In a letter to the Iranian Parliament, parliamentary vice-president Ali Motahari criticized the Prosecutor of Tehran following the arrest of MP Mahmoud Sadeghi, who inquired about the earnings of officials suspected of corruption.
“If Mahmoud Sadeghi had an actual relater then why such issue had not been handled before and as soon as he inquired about the bank accounts of the Judiciary, a lawsuit was filed against him. It turns out that the significant issue here is the bank accounts of the head of the Judiciary.”
“The disagreement between the Parliament and the Judiciary in such cases is due to two differences. In [the opinion of the Iranian judiciary], any criticism or question of an MP to the Judiciary could be a crime provided that it would not be acceptable and the prosecutor can summon him directly or detain him as well.

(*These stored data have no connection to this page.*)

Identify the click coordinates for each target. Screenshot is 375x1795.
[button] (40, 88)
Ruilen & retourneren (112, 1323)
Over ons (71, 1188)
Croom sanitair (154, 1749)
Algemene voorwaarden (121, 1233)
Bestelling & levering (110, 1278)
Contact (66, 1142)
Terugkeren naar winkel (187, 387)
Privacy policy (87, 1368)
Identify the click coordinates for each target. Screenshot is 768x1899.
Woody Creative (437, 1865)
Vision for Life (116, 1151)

On the contrary, we think that any criticism or question could be acceptable or not however in such cases the judiciary shall respond to this by discussing the issue with the minister of Justice since he would be responsible for following the case.”

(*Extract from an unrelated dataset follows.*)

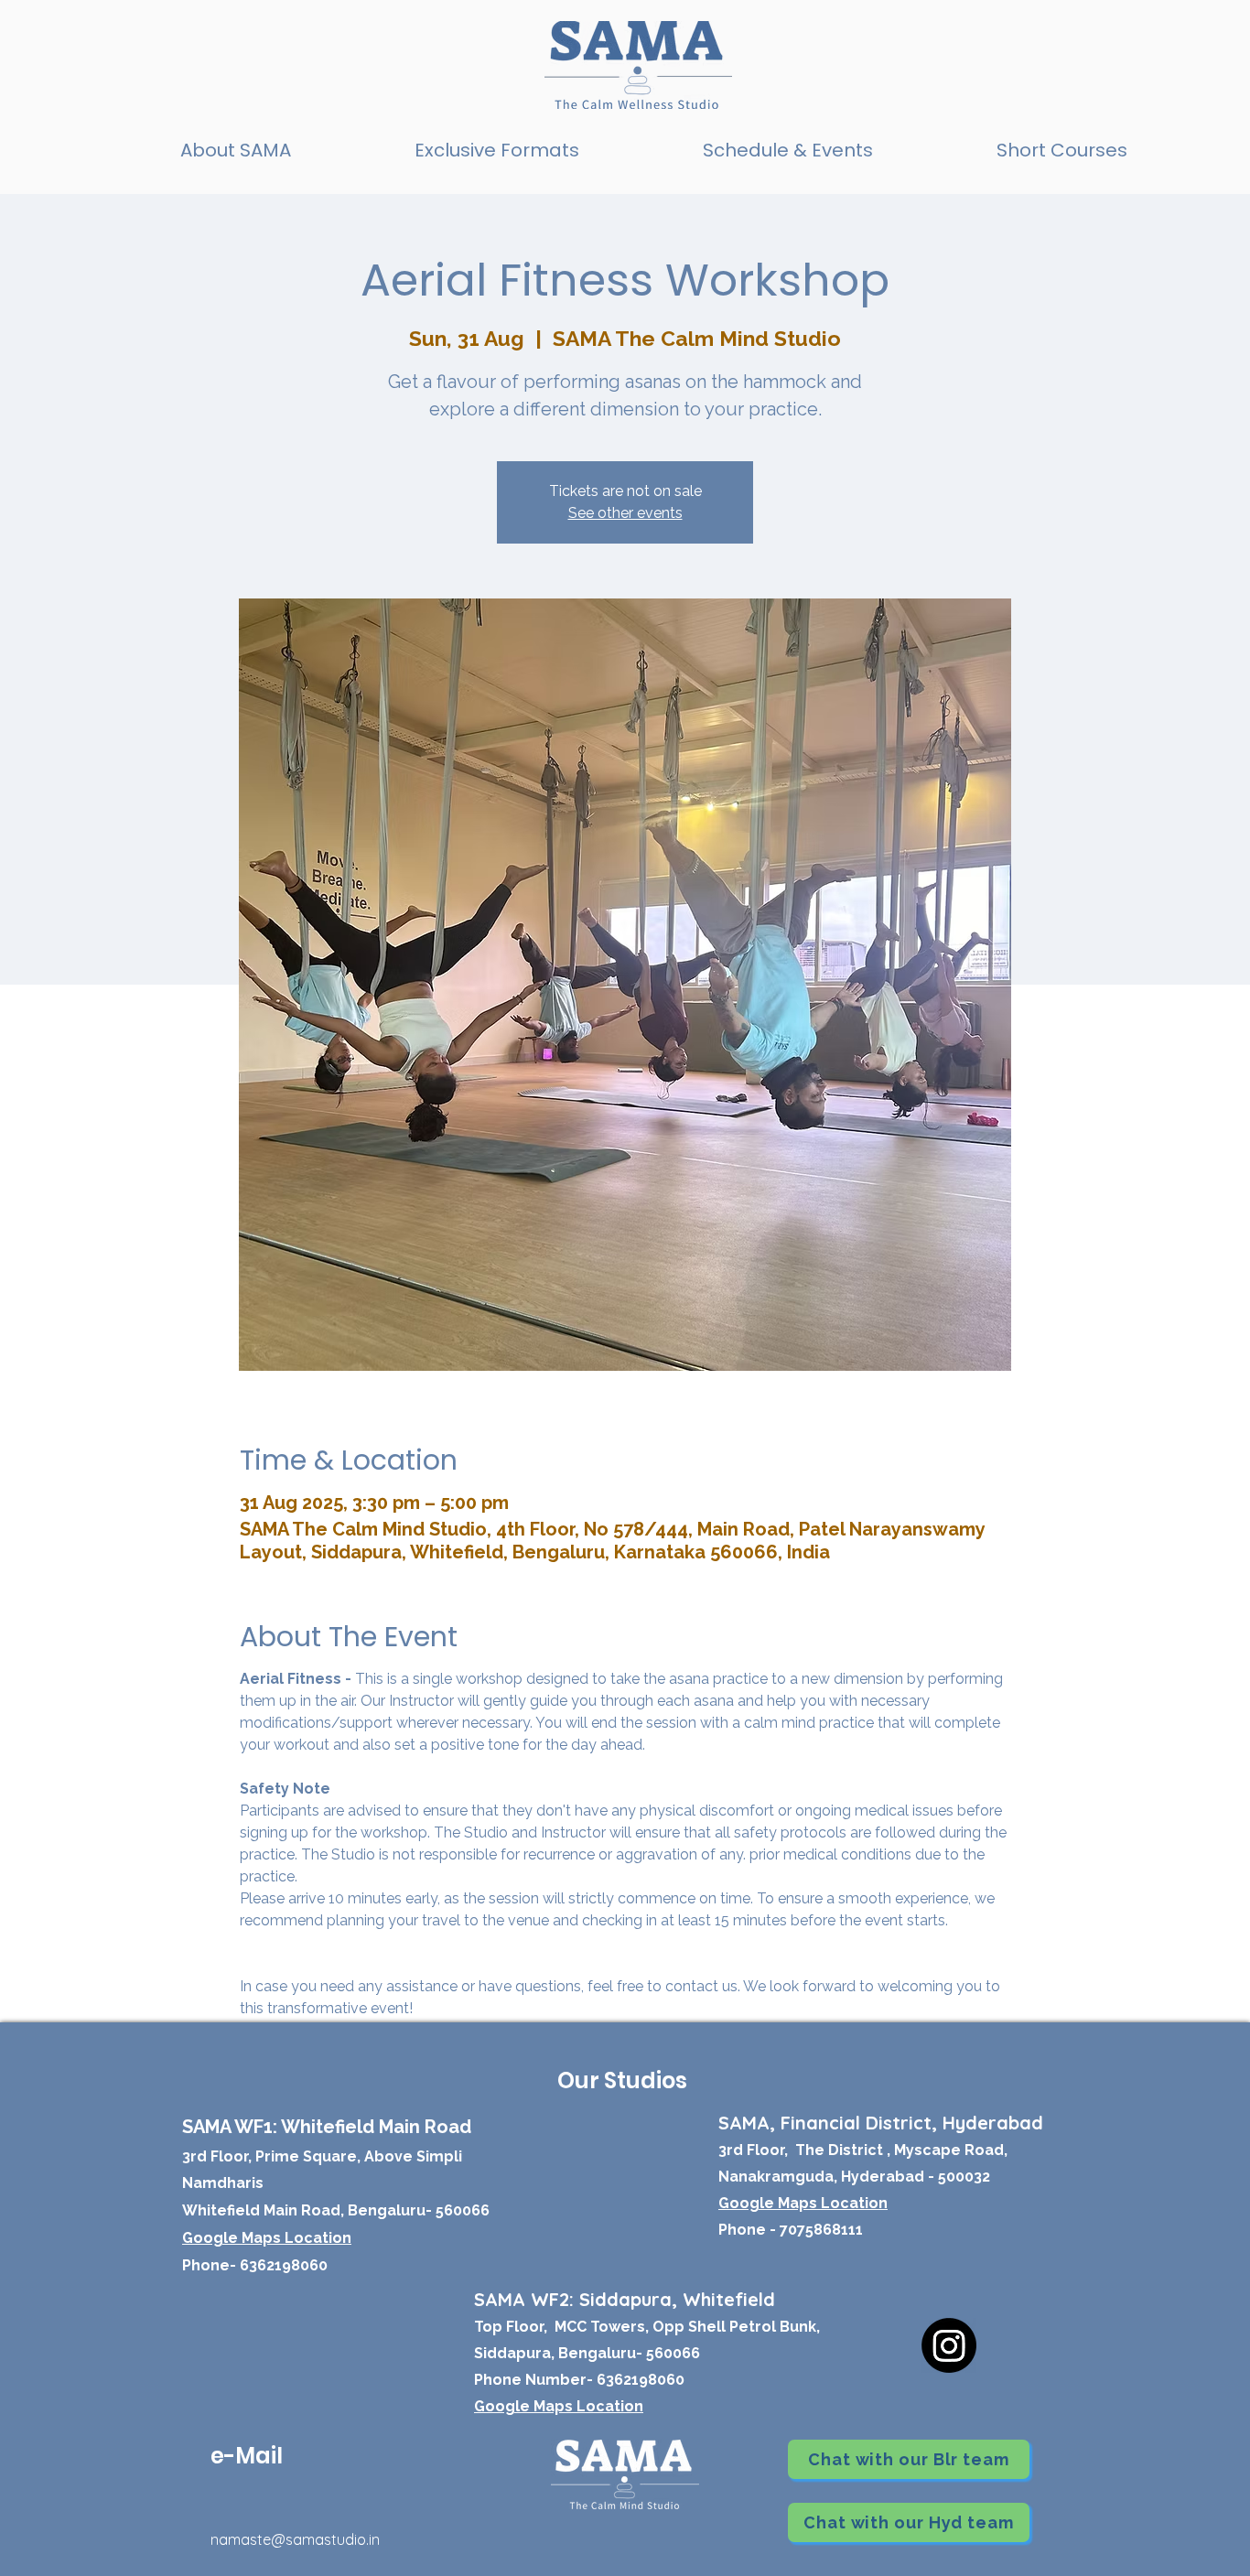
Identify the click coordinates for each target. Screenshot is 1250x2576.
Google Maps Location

In the letter, Motahari defended Sadeghi, who was formally accused of “disturbing the public opinion” and defamation by the Prosecutor of Tehran.
“If we take your views as the criteria,” said Motahari, addressing the prosecutor in his letter, “then a number of MPs should be in the prosecutor’s office by now since they criticize the president and the ministers or they ask questions every day and they would even figure out that their claim was wrong. The main problem is that the judiciary is not responsive to anyone.”
Motahari also addressed the vice-president of the Iranian Parliament.
“Don’t you think that the Supervisory Law on MPs’ behavior is not an administrative law? Is a judge only responsible for detecting the crimes? Is the Supervisory Board on MPs’ behavior not qualified enough to detect and investigate the crimes? However, we believe that any summon by the prosecutor should be allowed by the Board which means that if the Board finds out that an MP has committed a crime out of his parliamentary duties then the prosecutor is allowed to summon him.”
“However, the prosecutor is following a conduct in which it shows the parliament as an impoverished entity and according to that, an MP could be summoned or detained anytime and perhaps they have to turn to flattery in order to resolve issues. I hope that these fundamentals would be revised.”